Word and element location entries:
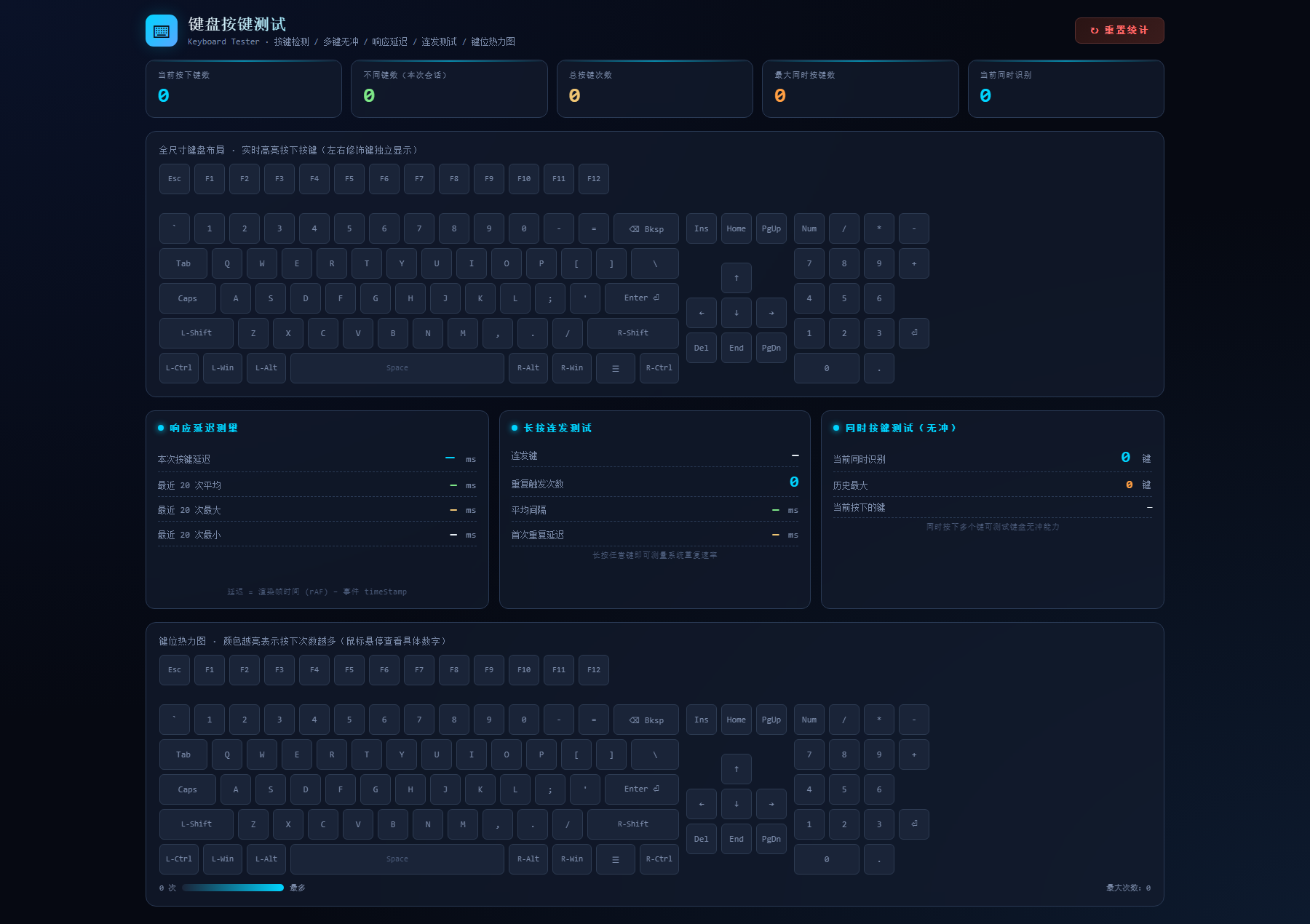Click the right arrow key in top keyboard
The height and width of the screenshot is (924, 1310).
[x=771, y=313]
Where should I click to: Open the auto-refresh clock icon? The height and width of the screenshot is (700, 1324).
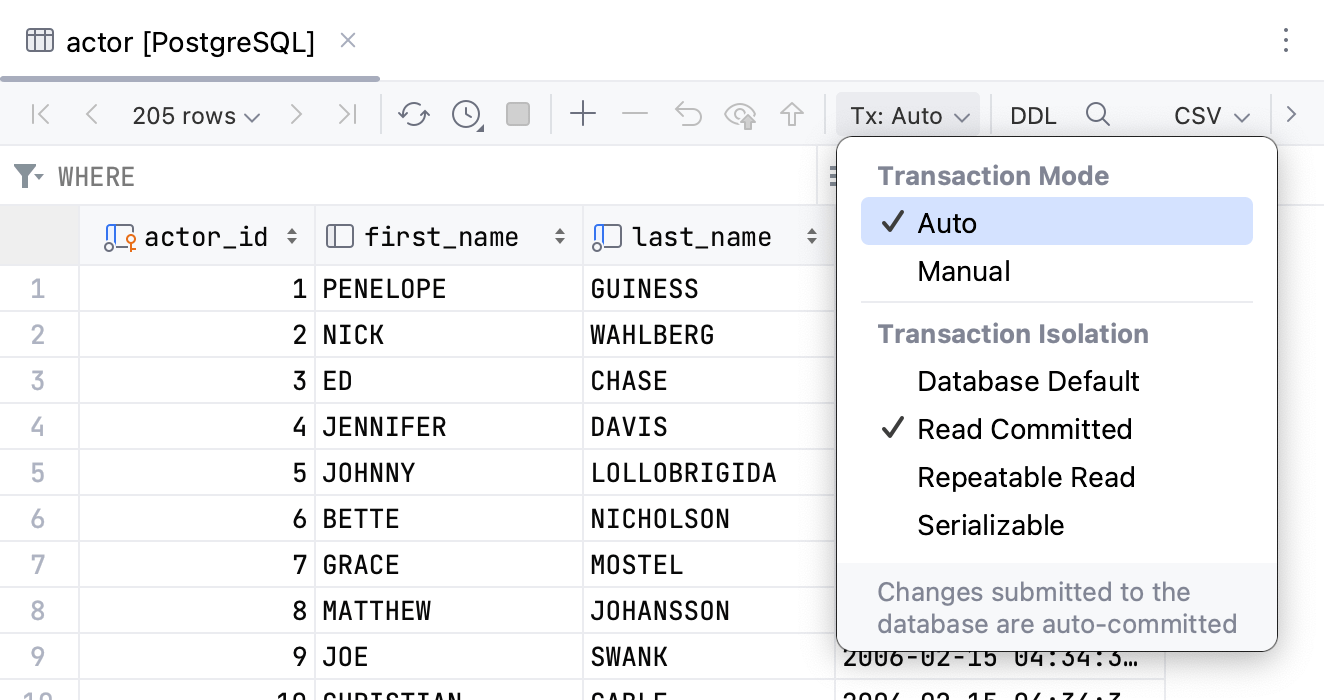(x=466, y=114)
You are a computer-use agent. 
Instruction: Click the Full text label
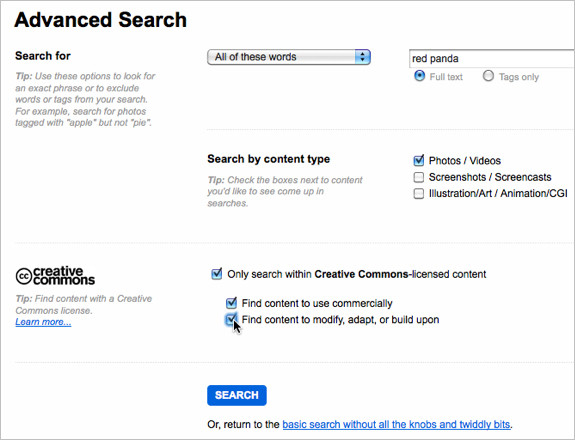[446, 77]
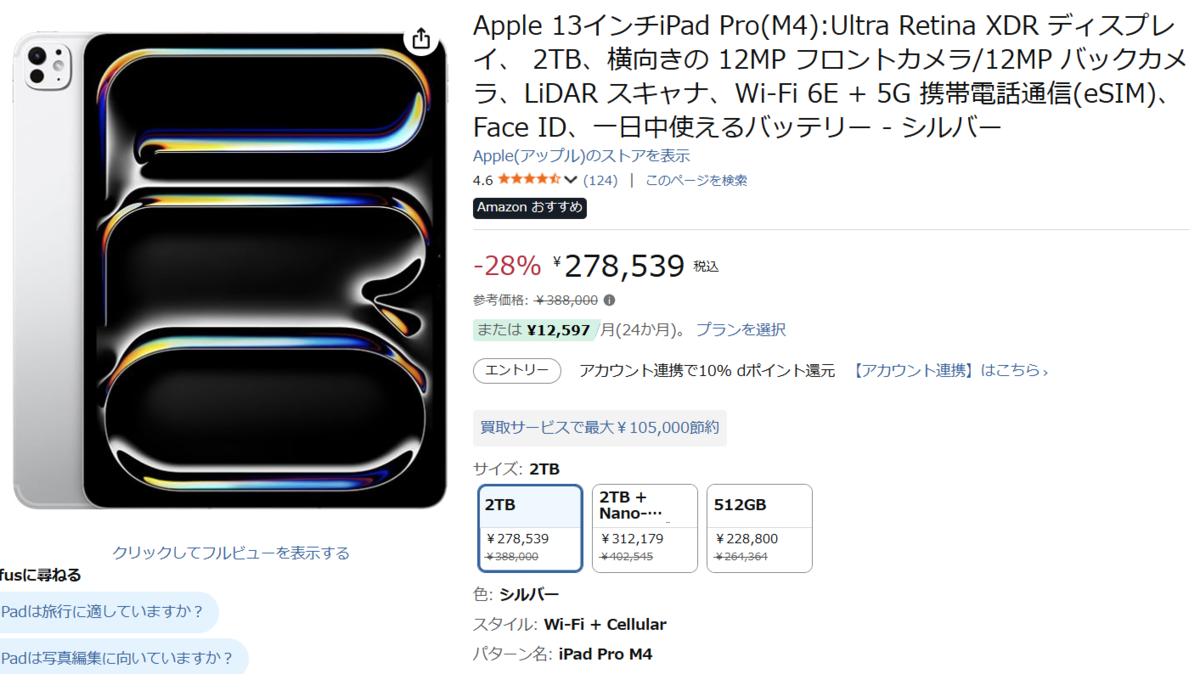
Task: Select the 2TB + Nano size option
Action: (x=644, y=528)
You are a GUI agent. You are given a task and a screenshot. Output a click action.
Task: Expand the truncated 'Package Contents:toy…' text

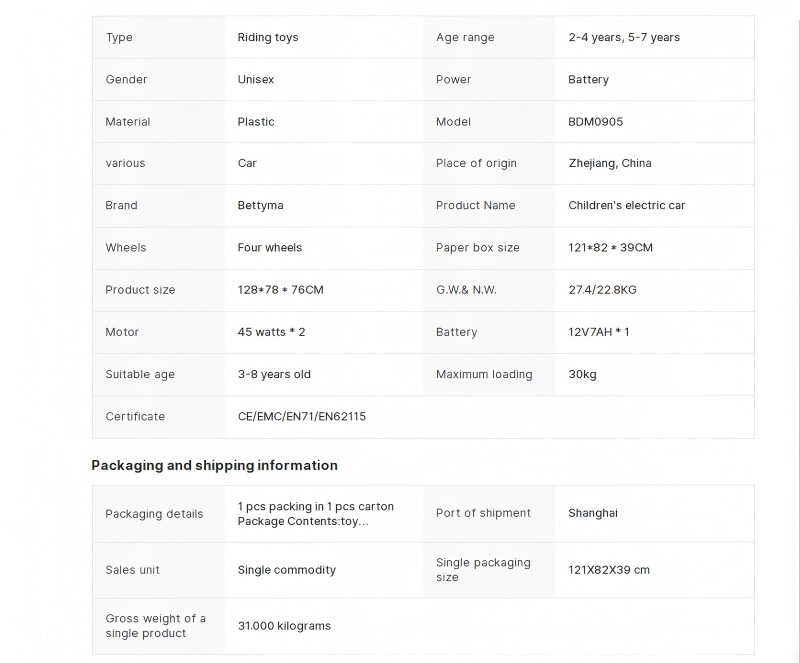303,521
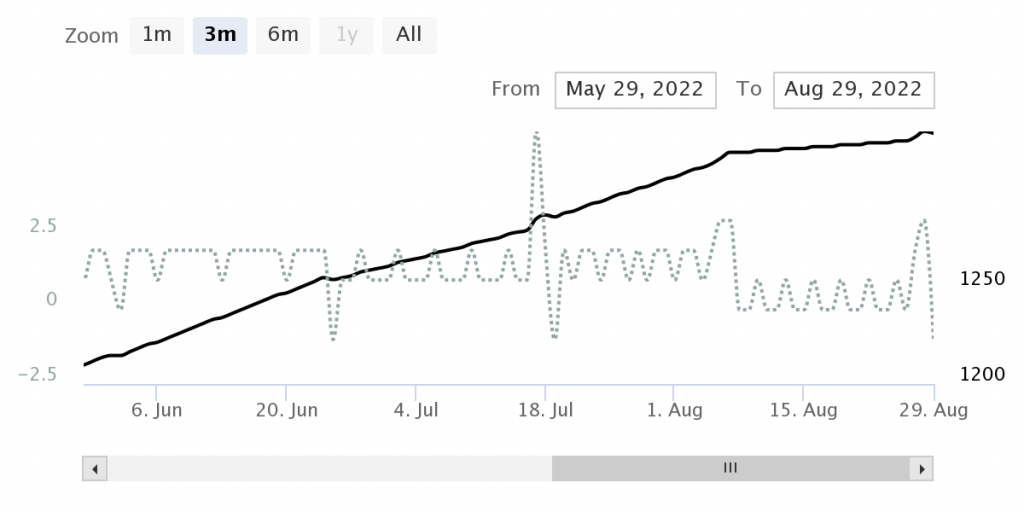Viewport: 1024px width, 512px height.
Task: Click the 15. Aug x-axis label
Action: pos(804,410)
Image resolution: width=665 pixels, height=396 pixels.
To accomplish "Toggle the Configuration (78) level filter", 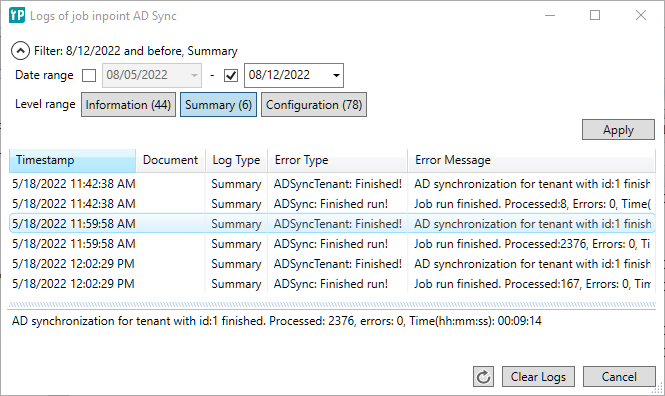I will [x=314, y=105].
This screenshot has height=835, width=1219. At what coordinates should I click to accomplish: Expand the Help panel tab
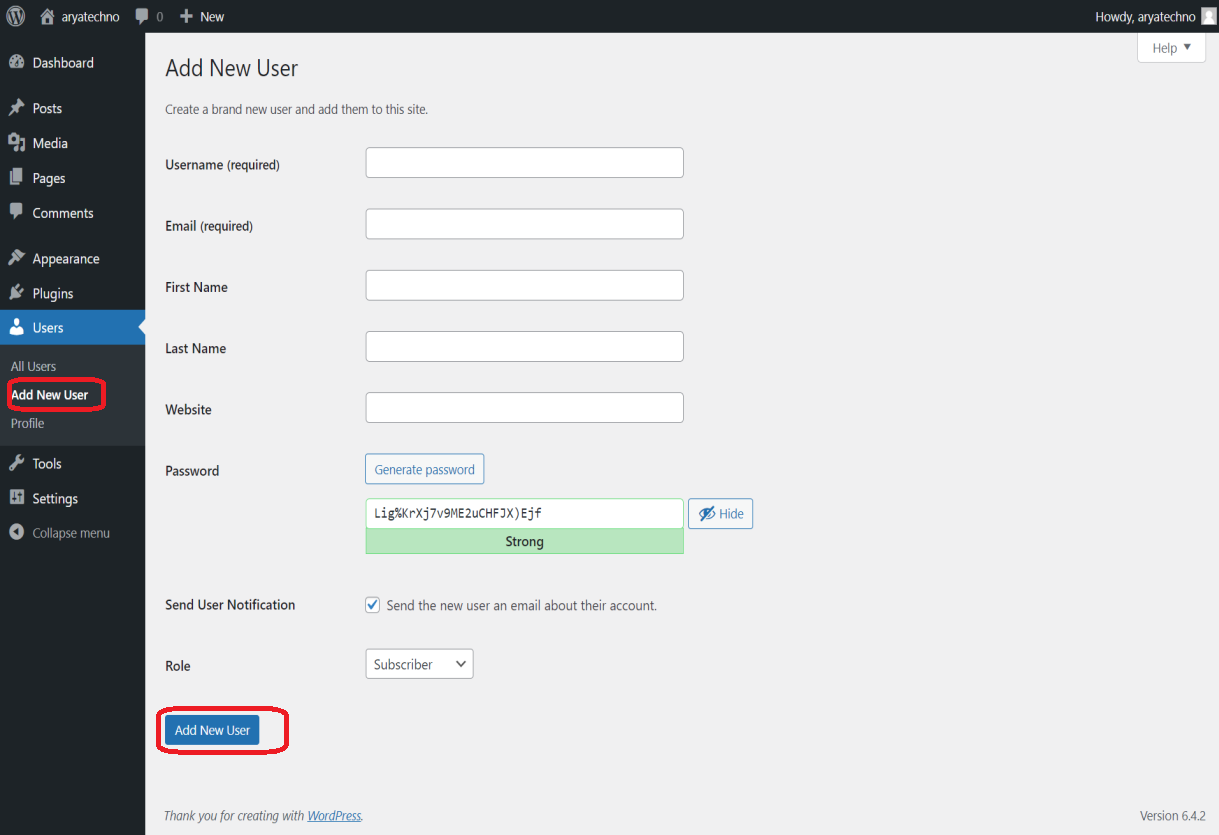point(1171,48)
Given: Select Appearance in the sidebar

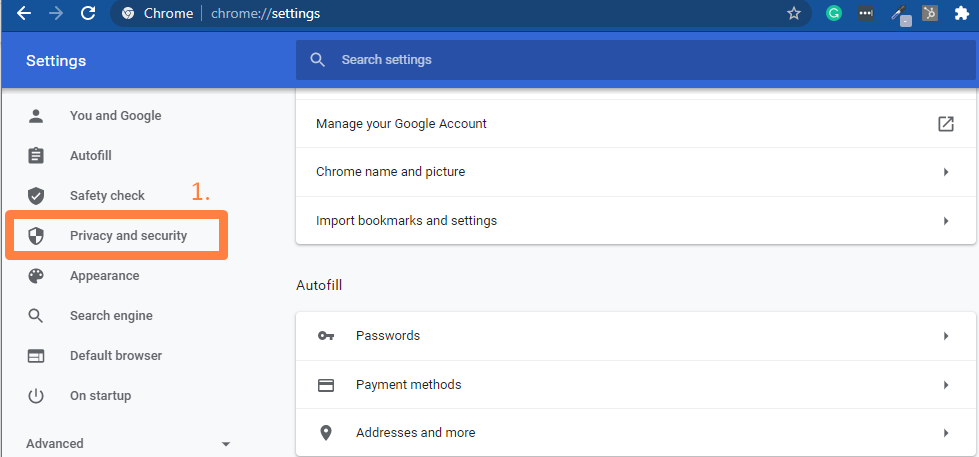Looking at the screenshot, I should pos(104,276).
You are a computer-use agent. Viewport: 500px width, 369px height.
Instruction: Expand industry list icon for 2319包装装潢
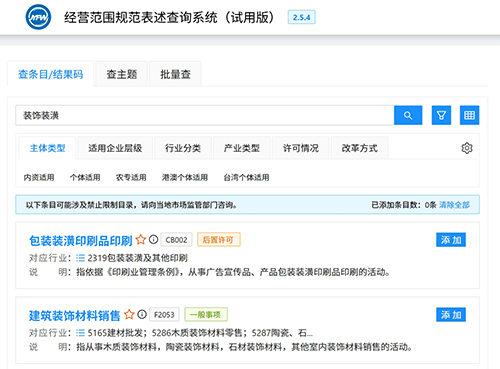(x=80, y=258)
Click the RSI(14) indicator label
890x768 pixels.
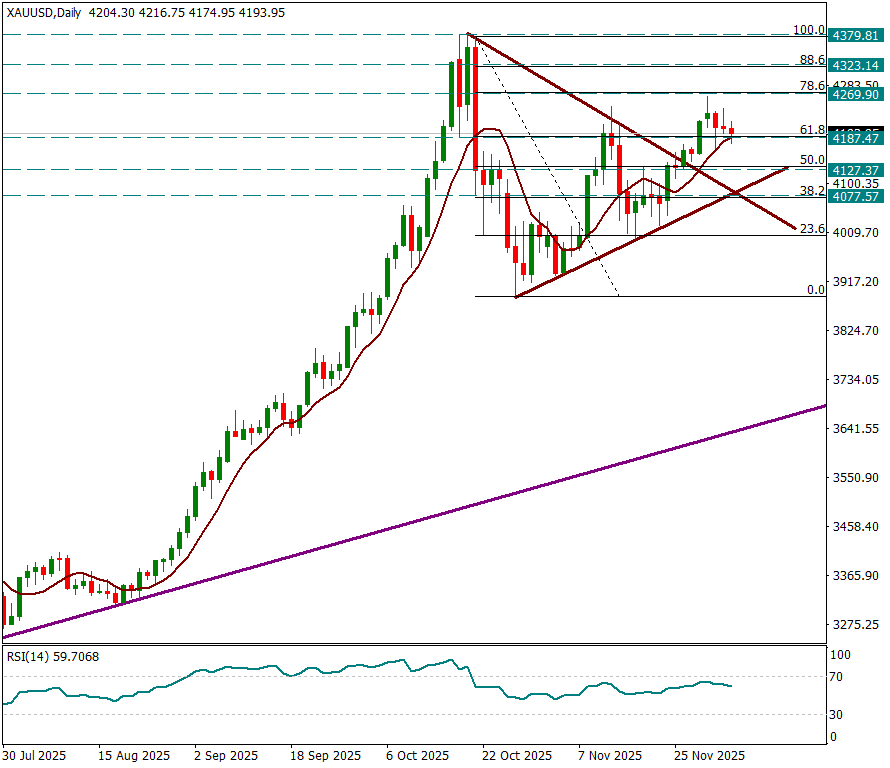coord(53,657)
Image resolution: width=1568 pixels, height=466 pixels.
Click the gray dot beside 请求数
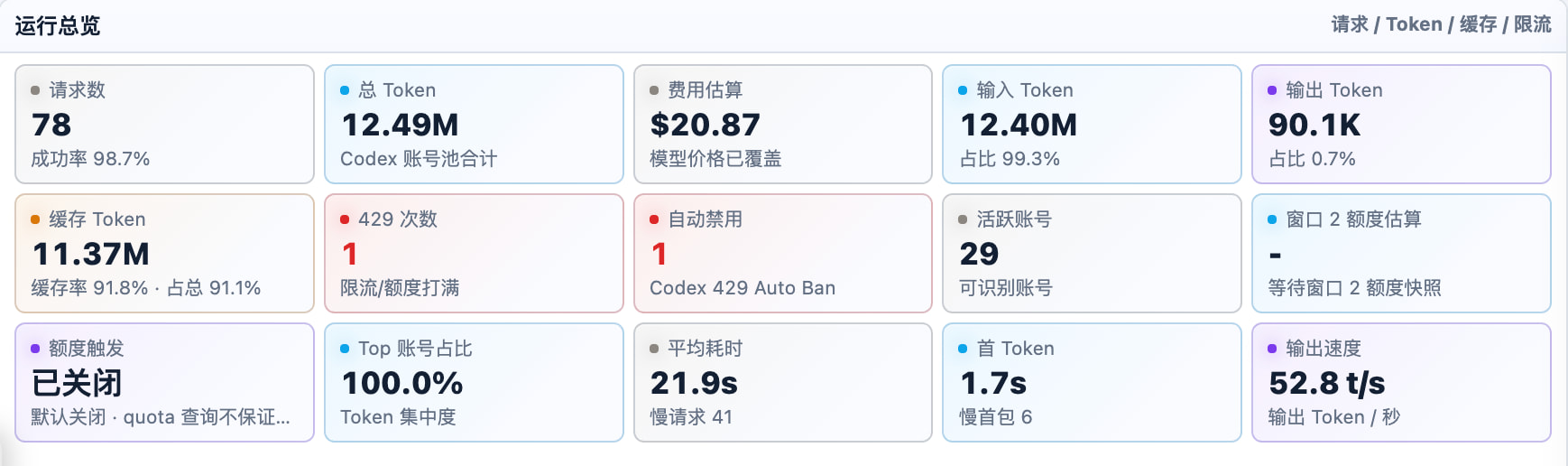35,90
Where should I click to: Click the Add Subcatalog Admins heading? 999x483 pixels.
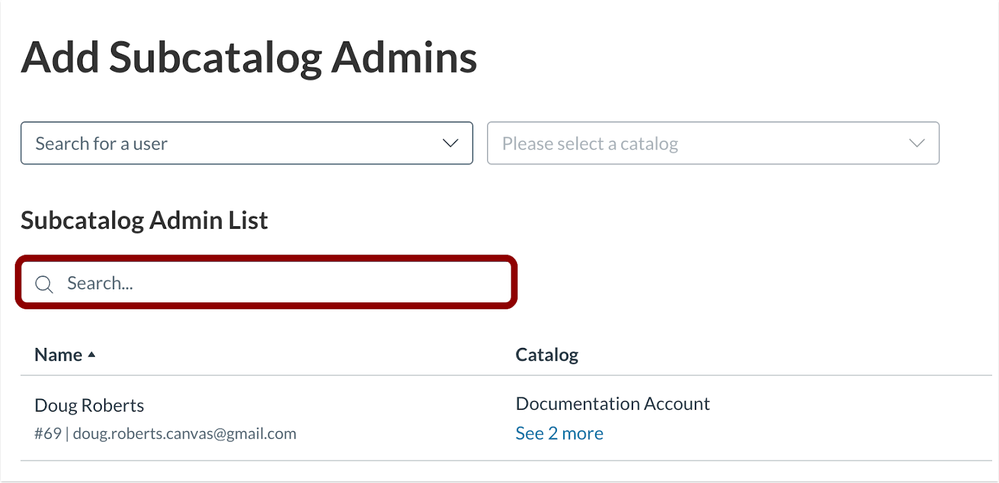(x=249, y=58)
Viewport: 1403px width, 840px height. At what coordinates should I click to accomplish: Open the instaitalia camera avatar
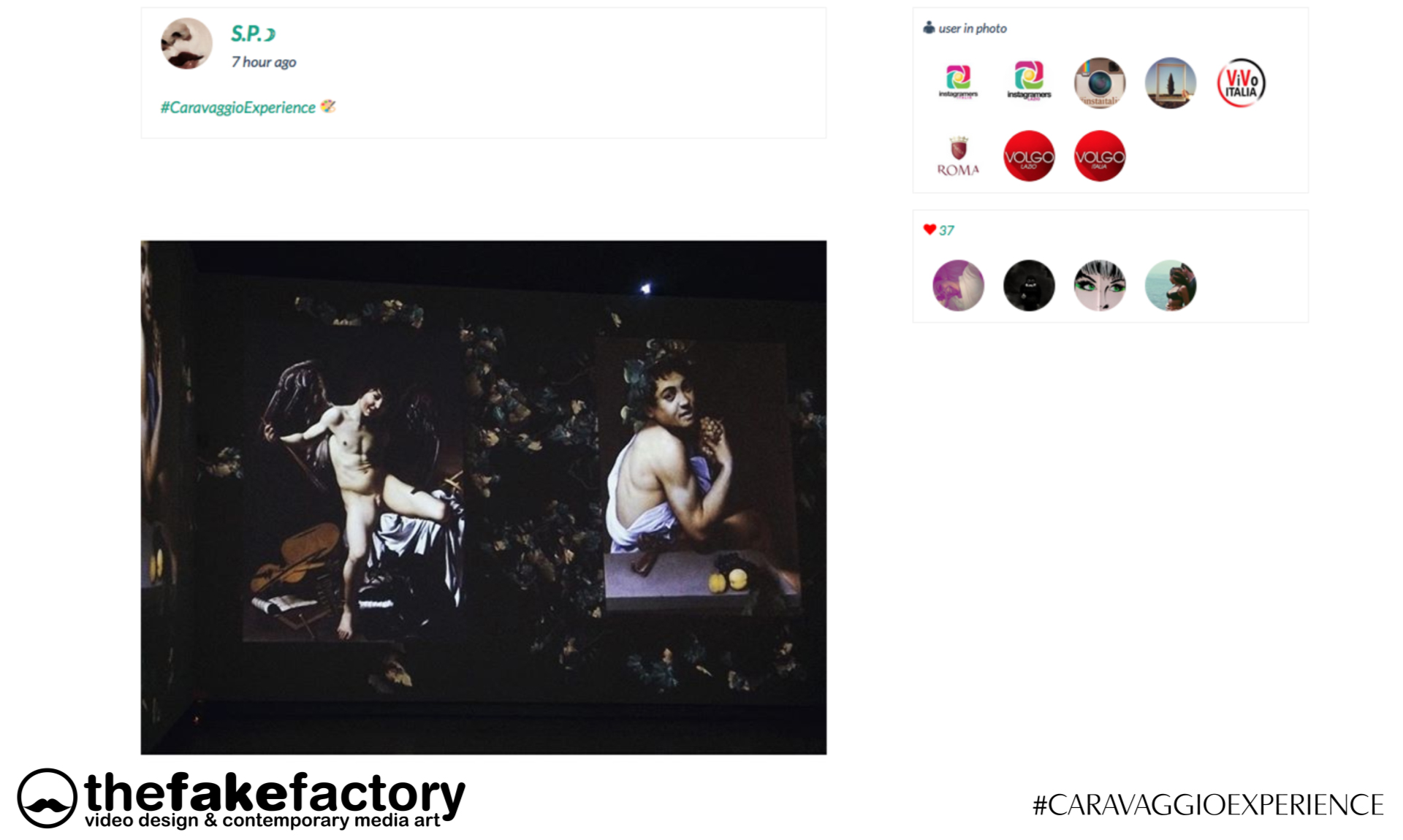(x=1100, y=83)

## [EXERCISE AIM]
Rewrite the entries from the line containing "Viewport: 1403px width, 840px" through the end of the entries as a two-column CSV with the columns "input" and "output", one row per entry. Put each field in quotation marks, turn line breaks into spaces, and leave out the pictures.

## [FULL OUTPUT]
input,output
"Viewport: 1403px width, 840px height. At what coordinates should I click to accomplish: Open the instaitalia camera avatar","(x=1100, y=83)"